▶ **TÂCHES À RÉALISER**:
[1] Extrayez du texte sur La planète des singes le passage qui va de "La planète des singes, de" à "de son humanité...".
[2] Pour chacune des affirmations suivantes, indiquez par oui ou par non si elle concorde avec le texte sur La planète des singes, en citant les mots du texte qui tranchent. (a) Les trois hommes découvrent que la planète est habitée par des singes. (b) La planète observée se trouve près de Sirius. (c) Les singes s'emparent du professeur Antelle.
[3] Réécrivez sous forme de liste le paragraphe du texte sur La planète des singes qui commence par « Pour inaugurer notre participation », en conservant ses faits essentiels.

▶ **PASSAGE CHOISI**:
┄┄┄┄┄┄

La planète des singes, de Pierre Boulle (SSW-V)

Publié le 23 juin 2011 par Acdehaenne

Y a-t-il des êtres humains ailleurs que dans notre galaxie ? C’est la question que se posent le professeur Antelle, Arthur Levain, son second, et le journaliste Ulysse Mérou, lorsque, de leur vaisseau spatial, ils observent le paysage d’une planète proche de Bételgeuse : on aperçoit des villes, des routes curieusement semblables à celles de notre Terre. Après s’y être posés, les trois hommes découvrent que la planète est habitée par des singes. Ceux-ci s’emparent d’Ulysse Mérou, et se livrent sur lui à des expériences. Il faudra que le journaliste fasse, devant les singes, la preuve de son humanité...


Pour inaugurer notre participation au défi lancé par Lishbei, je vous propose de redonner à La planète des singes ses galons de Planet Opera, injustement perdus suites aux adaptations cinématographiques, pas forcément mauvaises par ailleurs, du roman de Pierre Boulle. C’est aussi l’occasion d’élaborer une petite grille de lecture, afin de s’y retrouver. Car, qu’est ce qui caractérise les romans de Space Opera, et de Planet Opera ? Les deux genres peuvent-ils cohabiter ? Cohabitent-ils avec la même intensité ? Ce que les protagonistes vivront, leurs affrontements entre vaisseaux autant que les intrigues, fera pencher la balance. Il faudra donc un vaisseau (1), une place conséquente accordée à l’espace dans la narration (2) et un ou plusieurs événements significatifs (3), justifiés par l’histoire (4). Le Planet Opera est marqué par l’exploration d’une planète inconnue. Les découvertes que les protagonistes y font, leurs manières d’y donner du sens, les autochtones rencontrés, seront pris en compte. Ainsi, ils devront atterrir sur une planète originale (I), en découvrir les caractéristiques (II) et les individus qui y vivent (III), a fortiori s’ils sont différents des explorateurs (IV).

Prêt-e-s pour ce premier voyage ?

┄┄┄┄┄┄

▶ **ÉLÉMENTS**:
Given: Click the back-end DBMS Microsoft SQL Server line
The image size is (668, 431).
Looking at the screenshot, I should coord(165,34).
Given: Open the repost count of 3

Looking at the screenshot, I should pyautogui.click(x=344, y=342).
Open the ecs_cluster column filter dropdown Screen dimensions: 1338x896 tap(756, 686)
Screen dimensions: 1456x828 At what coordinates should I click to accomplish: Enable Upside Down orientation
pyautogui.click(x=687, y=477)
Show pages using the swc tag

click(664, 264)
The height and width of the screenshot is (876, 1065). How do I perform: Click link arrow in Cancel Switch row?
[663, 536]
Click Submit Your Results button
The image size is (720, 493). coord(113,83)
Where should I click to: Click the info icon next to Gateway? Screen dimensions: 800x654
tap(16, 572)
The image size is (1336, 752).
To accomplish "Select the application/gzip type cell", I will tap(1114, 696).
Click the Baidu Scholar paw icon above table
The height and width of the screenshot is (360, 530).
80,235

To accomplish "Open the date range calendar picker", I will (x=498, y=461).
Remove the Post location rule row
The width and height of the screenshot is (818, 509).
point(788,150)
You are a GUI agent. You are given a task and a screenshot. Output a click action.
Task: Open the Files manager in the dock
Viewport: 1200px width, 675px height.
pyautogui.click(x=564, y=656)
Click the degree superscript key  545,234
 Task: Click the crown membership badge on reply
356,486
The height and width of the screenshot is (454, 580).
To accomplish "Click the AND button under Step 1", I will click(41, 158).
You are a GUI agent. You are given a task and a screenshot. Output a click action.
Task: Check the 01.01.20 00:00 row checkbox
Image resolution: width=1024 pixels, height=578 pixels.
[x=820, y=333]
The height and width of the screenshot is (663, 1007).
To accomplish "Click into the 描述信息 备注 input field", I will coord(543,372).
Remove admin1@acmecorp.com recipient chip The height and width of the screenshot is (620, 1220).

┄┄┄┄┄┄

▶ **SOLUTIONS PROPOSÉES**:
[1]
La planète des singes, de Pierre Boulle (SSW-V)

Publié le 23 juin 2011 par Acdehaenne

Y a-t-il des êtres humains ailleurs que dans notre galaxie ? C’est la question que se posent le professeur Antelle, Arthur Levain, son second, et le journaliste Ulysse Mérou, lorsque, de leur vaisseau spatial, ils observent le paysage d’une planète proche de Bételgeuse : on aperçoit des villes, des routes curieusement semblables à celles de notre Terre. Après s’y être posés, les trois hommes découvrent que la planète est habitée par des singes. Ceux-ci s’emparent d’Ulysse Mérou, et se livrent sur lui à des expériences. Il faudra que le journaliste fasse, devant les singes, la preuve de son humanité...

[2]
(a) Oui : « les trois hommes découvrent que la planète est habitée par des singes ».
(b) Non : « une planète proche de Bételgeuse ».
(c) Non : « Ceux-ci s’emparent d’Ulysse Mérou ».

[3]
- Dans le cadre du défi lancé par Lishbei, il s'agit de rendre à La planète des singes, roman de Pierre Boulle, ses galons de Planet Opera, perdus à cause des adaptations cinématographiques.
- Le billet propose aussi une petite grille de lecture pour distinguer le Space Opera et le Planet Opera, et voir s'ils peuvent cohabiter.
- Premiers critères : un vaisseau (1), une place conséquente accordée à l'espace dans la narration (2), un ou plusieurs événements significatifs (3), justifiés par l'histoire (4).
- Le Planet Opera se définit par l'exploration d'une planète inconnue.
- Ses critères : atterrir sur une planète originale (I), en découvrir les caractéristiques (II) et les individus qui y vivent (III), surtout s'ils sont différents des explorateurs (IV).